> _FRAGMENTO FACILITADO_:
Extraido de "La economía de los ecosistemas y la biodiversidad" © Comunidades Europeas, 2008

Supongamos que fuésemos obligados a asumir económicamente esos costes que, no nos engañemos, de un modo u otro ya nos estamos infligiendo. Individualicemos ahora la carga, pongamos por caso, de esos 6.100 millones de euros anuales durante un período de 10 años que cuesta proteger la biodiversidad (previamente amenazada gratis) en el cinturón de Brigalow (Nueva Gales del Sur). Añadamos después los costes de todos los ejemplos que se nos vayan ocurriendo. Todos. Ahora seamos buenos, internalicemos las externalidades, y dividamos la inimaginable cifra resultante entre los habitantes que en el mundo son, unos 6.828.203.653, haciendo tabla rasa por simplificar, sin entrar de momento en quién hizo más o menos.

> _ENTRADAS PROPORCIONADAS_:

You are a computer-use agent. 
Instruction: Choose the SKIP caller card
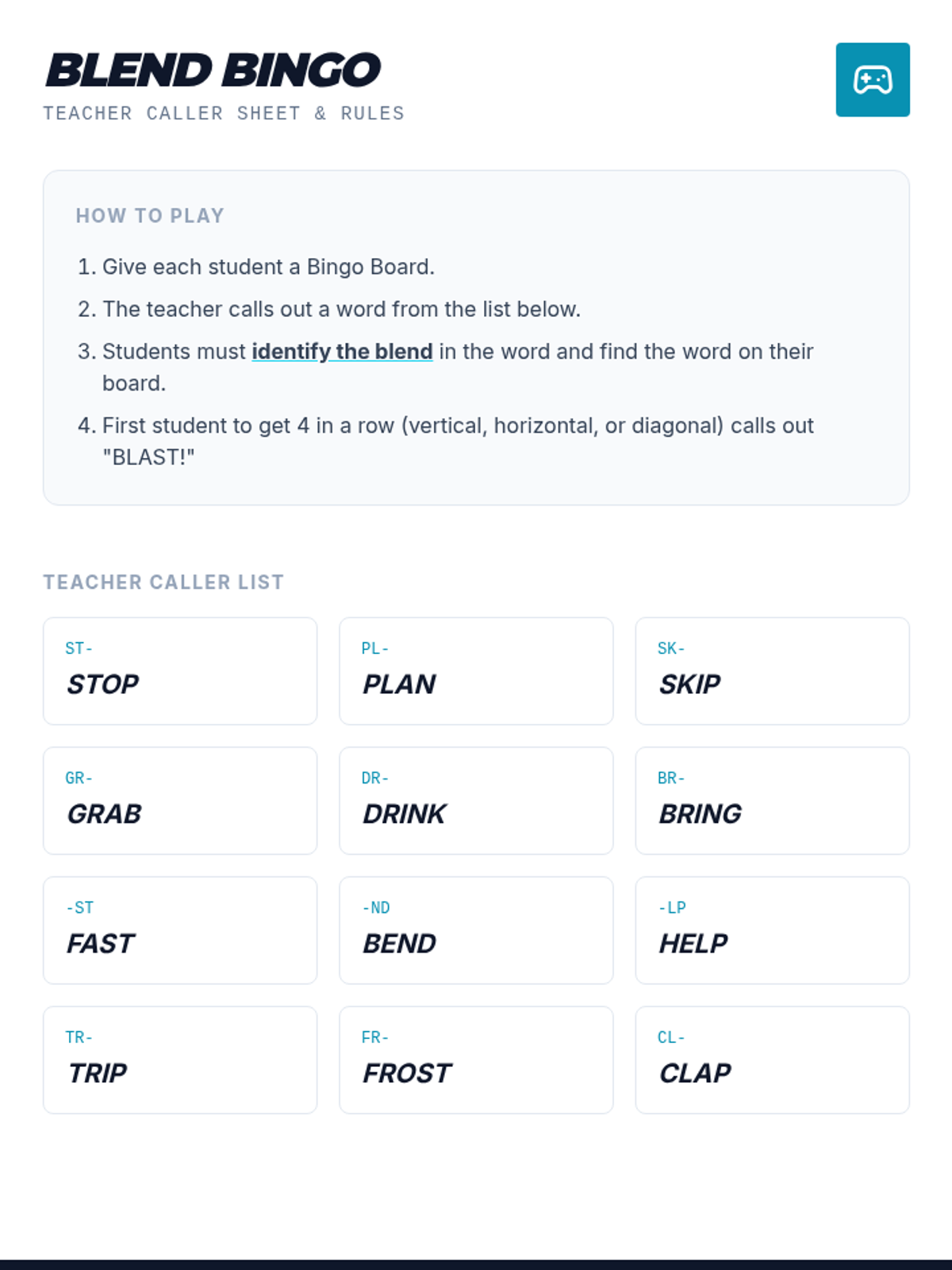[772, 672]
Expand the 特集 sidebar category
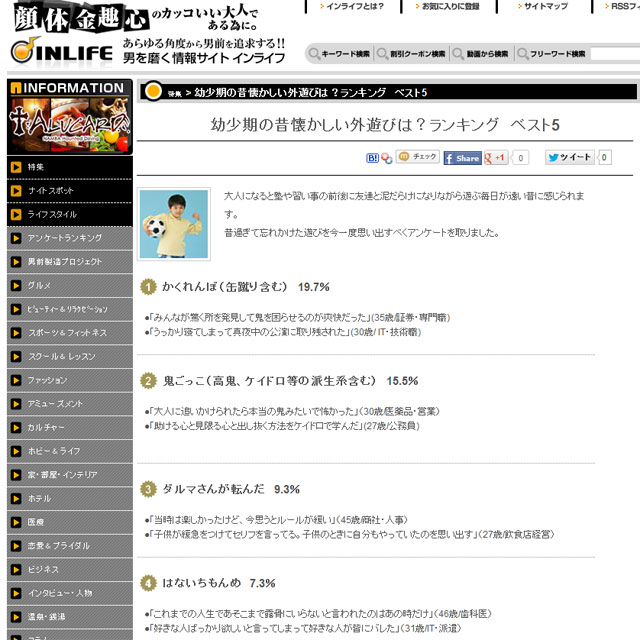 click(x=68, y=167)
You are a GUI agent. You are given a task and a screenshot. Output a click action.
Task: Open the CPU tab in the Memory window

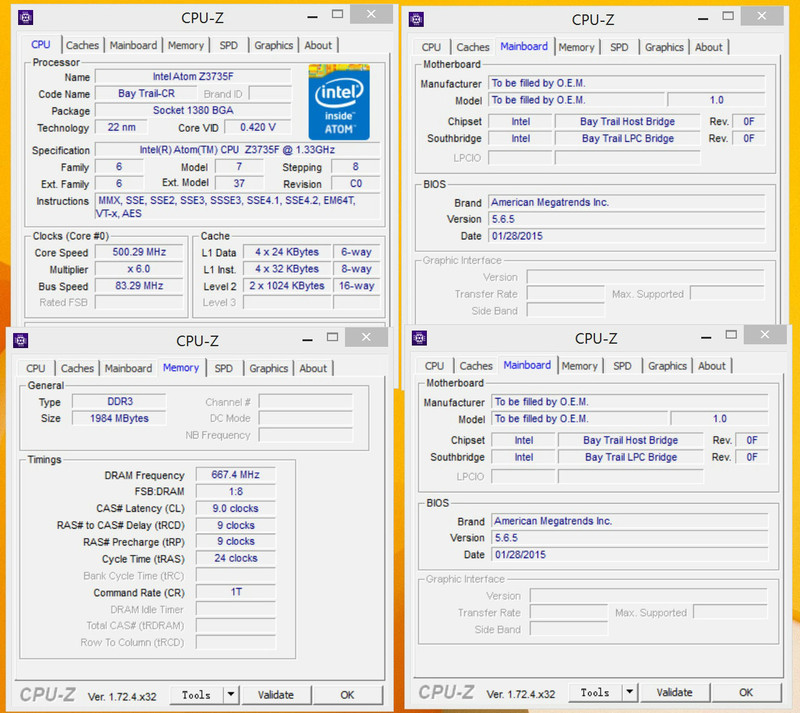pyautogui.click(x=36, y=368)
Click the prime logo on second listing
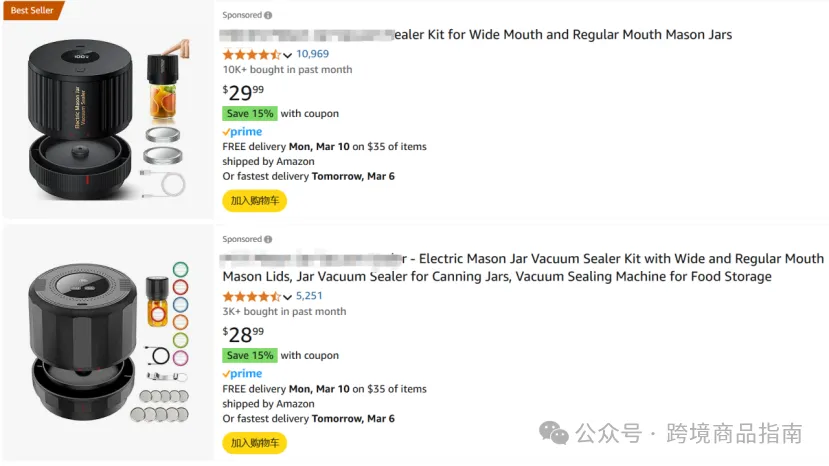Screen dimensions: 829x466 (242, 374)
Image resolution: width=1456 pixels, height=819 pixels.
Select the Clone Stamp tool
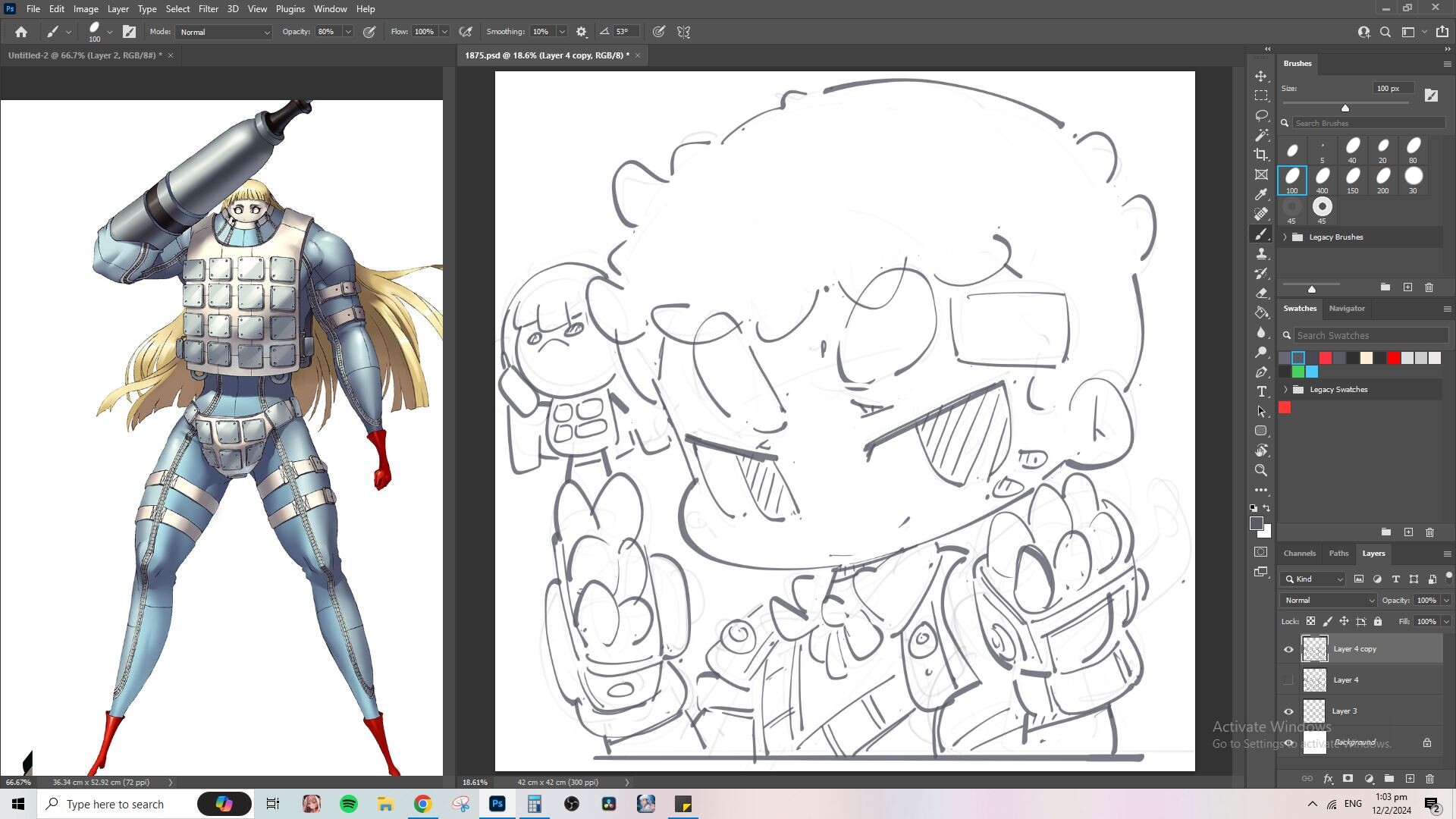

> _CONSIGNA DE TAREA_: ¿Puedes reproducir literalmente el fragmento sobre el coste de proteger la biodiversidad desde "Supongamos que fuésemos" hasta "más o menos.", ambos incluidos? Basta con el fragmento para resolverlo; no hace falta ninguna otra fuente.

> _RESPUESTA DEL EJERCICIO_:
Supongamos que fuésemos obligados a asumir económicamente esos costes que, no nos engañemos, de un modo u otro ya nos estamos infligiendo. Individualicemos ahora la carga, pongamos por caso, de esos 6.100 millones de euros anuales durante un período de 10 años que cuesta proteger la biodiversidad (previamente amenazada gratis) en el cinturón de Brigalow (Nueva Gales del Sur). Añadamos después los costes de todos los ejemplos que se nos vayan ocurriendo. Todos. Ahora seamos buenos, internalicemos las externalidades, y dividamos la inimaginable cifra resultante entre los habitantes que en el mundo son, unos 6.828.203.653, haciendo tabla rasa por simplificar, sin entrar de momento en quién hizo más o menos.